[A block of data]
━━━━━━━━━━━━━━━━

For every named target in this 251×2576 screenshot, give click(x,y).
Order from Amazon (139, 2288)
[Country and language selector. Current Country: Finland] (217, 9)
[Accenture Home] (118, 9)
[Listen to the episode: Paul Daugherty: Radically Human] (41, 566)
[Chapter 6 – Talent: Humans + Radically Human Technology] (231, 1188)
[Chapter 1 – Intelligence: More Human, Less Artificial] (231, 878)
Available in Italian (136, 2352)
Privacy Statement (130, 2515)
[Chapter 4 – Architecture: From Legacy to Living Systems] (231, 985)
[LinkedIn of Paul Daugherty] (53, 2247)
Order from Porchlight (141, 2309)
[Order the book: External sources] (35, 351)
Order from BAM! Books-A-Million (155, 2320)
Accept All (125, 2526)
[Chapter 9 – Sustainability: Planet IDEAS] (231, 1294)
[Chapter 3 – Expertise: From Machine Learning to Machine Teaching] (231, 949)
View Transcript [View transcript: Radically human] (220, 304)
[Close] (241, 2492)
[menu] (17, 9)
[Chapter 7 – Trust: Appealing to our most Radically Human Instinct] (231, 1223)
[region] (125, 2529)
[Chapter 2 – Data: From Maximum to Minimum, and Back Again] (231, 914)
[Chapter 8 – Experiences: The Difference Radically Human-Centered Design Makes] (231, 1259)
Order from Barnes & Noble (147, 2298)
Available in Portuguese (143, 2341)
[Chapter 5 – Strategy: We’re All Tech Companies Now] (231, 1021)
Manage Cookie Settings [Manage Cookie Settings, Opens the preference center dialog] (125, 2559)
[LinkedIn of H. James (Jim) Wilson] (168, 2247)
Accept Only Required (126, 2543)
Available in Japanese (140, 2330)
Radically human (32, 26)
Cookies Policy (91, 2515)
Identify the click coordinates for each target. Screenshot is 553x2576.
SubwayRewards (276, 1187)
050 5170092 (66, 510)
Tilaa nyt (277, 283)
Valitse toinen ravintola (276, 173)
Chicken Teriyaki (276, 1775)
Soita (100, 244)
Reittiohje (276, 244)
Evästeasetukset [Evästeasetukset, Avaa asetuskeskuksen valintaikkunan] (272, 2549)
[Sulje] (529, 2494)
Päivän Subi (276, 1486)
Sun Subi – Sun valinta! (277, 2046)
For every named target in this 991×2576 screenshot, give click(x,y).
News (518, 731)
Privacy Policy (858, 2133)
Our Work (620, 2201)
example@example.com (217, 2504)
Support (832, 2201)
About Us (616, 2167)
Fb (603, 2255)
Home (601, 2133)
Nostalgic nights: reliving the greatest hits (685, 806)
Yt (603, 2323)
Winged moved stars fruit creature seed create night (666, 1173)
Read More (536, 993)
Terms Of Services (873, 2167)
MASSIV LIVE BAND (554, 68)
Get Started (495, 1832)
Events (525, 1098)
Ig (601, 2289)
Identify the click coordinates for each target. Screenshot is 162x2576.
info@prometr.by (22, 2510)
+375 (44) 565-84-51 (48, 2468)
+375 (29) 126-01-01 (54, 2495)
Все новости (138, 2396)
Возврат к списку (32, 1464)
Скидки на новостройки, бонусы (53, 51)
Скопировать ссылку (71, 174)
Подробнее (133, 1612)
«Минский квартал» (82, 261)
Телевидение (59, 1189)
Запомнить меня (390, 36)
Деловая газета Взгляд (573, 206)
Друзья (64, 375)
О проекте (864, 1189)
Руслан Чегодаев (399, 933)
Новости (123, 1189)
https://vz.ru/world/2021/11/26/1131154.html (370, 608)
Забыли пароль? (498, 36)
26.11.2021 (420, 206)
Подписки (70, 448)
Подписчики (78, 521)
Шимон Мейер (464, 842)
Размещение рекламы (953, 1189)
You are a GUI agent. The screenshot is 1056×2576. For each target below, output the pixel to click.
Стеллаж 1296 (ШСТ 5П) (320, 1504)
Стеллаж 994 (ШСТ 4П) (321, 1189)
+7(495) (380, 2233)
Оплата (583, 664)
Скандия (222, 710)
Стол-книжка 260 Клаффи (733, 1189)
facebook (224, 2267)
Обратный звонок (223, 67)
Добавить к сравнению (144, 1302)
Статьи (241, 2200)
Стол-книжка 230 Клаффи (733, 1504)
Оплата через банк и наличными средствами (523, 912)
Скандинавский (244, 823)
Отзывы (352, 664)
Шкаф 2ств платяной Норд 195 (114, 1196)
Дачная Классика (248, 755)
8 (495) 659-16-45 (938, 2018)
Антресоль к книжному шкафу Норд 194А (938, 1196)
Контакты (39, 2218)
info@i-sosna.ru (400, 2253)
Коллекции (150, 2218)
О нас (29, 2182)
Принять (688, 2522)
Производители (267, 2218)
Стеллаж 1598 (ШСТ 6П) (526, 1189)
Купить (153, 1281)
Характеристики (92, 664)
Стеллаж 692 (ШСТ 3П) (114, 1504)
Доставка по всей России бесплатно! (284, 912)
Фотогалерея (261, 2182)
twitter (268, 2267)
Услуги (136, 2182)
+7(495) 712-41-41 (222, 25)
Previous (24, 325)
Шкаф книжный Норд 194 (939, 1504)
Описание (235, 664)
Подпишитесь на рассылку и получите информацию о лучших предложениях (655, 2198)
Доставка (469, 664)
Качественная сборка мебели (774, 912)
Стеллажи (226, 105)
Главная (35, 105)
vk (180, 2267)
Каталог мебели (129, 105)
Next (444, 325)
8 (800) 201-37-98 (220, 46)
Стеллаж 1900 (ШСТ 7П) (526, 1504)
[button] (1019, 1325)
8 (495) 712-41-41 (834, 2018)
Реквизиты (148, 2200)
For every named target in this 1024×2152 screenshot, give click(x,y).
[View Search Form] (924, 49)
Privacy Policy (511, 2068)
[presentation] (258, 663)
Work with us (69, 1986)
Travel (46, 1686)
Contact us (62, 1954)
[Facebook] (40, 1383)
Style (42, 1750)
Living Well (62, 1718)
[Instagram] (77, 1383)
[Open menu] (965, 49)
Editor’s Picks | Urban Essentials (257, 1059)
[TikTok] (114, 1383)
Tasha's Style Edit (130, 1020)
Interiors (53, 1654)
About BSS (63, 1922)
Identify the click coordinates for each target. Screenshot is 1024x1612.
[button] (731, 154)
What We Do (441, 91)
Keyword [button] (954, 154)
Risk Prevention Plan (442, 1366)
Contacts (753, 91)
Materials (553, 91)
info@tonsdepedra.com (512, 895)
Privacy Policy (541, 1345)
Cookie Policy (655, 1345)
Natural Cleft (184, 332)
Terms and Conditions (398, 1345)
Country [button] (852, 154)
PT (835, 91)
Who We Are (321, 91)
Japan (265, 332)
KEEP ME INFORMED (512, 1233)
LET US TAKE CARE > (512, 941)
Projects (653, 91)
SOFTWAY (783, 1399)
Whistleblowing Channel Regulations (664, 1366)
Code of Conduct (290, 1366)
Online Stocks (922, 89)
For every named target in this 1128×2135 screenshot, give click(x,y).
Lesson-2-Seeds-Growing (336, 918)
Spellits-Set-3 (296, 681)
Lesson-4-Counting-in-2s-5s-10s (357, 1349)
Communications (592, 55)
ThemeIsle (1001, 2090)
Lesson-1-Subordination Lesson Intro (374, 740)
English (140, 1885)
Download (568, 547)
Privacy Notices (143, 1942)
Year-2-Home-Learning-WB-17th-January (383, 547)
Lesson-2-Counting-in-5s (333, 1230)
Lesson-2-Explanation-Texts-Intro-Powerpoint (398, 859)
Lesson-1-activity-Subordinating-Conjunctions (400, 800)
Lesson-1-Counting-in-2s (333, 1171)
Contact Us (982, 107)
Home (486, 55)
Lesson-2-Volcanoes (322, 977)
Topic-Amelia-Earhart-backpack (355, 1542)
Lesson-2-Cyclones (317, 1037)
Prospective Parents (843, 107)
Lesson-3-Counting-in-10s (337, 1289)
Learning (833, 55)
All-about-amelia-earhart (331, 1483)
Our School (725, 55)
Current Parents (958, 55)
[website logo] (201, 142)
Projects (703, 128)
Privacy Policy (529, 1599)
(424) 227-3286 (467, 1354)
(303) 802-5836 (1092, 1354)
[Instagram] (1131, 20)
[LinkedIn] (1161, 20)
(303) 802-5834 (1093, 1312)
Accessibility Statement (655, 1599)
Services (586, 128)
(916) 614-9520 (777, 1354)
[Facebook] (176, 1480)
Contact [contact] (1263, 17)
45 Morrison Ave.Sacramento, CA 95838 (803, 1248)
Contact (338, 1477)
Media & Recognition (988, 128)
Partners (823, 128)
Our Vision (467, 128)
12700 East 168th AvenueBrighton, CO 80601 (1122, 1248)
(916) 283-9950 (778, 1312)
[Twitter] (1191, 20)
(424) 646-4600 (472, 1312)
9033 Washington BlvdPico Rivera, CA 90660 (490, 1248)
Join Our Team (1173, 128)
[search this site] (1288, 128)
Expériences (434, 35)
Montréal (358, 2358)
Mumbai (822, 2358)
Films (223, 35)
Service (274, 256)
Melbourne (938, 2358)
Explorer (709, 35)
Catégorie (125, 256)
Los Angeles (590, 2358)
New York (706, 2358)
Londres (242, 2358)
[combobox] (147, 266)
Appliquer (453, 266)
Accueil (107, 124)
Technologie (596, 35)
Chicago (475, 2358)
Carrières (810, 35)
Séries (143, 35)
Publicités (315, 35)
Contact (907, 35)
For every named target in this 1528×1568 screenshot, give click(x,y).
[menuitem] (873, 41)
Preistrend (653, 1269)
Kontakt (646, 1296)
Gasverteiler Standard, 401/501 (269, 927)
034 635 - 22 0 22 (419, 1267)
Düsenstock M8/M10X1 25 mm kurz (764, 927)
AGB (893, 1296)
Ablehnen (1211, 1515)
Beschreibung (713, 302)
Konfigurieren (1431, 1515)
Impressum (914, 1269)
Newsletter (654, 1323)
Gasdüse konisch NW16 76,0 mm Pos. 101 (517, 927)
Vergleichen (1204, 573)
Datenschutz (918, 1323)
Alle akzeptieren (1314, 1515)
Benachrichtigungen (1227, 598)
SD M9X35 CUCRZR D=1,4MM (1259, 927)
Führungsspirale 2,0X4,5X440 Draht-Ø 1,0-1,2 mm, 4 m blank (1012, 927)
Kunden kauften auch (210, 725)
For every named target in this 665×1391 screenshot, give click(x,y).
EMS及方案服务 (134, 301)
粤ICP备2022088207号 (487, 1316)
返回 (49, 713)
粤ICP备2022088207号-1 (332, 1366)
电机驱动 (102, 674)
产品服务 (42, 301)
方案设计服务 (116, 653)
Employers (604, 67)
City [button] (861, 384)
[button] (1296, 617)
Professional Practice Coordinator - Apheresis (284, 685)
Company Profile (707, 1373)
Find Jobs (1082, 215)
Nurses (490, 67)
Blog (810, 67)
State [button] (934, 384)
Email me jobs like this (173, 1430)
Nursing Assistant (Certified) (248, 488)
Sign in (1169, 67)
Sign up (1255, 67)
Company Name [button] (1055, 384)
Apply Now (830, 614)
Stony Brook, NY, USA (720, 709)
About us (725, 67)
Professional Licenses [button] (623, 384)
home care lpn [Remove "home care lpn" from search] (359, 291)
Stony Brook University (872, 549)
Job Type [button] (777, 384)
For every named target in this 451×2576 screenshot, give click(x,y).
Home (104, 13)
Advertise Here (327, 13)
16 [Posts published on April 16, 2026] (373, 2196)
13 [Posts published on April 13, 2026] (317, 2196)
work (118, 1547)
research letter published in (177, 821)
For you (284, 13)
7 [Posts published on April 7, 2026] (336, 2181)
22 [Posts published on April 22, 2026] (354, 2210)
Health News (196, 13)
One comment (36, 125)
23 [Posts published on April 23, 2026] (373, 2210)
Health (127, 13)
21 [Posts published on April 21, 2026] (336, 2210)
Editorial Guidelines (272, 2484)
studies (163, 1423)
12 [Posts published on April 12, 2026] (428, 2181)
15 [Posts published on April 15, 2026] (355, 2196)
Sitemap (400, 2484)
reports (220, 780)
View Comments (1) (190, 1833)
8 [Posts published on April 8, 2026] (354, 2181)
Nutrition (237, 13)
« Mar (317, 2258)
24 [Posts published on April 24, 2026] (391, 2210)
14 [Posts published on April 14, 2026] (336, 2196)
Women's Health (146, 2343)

━━━━━━━━━━━━━━━━

Pull out every line from the entries above that contains the string "Terms", and treat uppercase and lowercase letters as different.

REPLY -
Terms Of Services (873, 2167)
Terms and Conditions (398, 1345)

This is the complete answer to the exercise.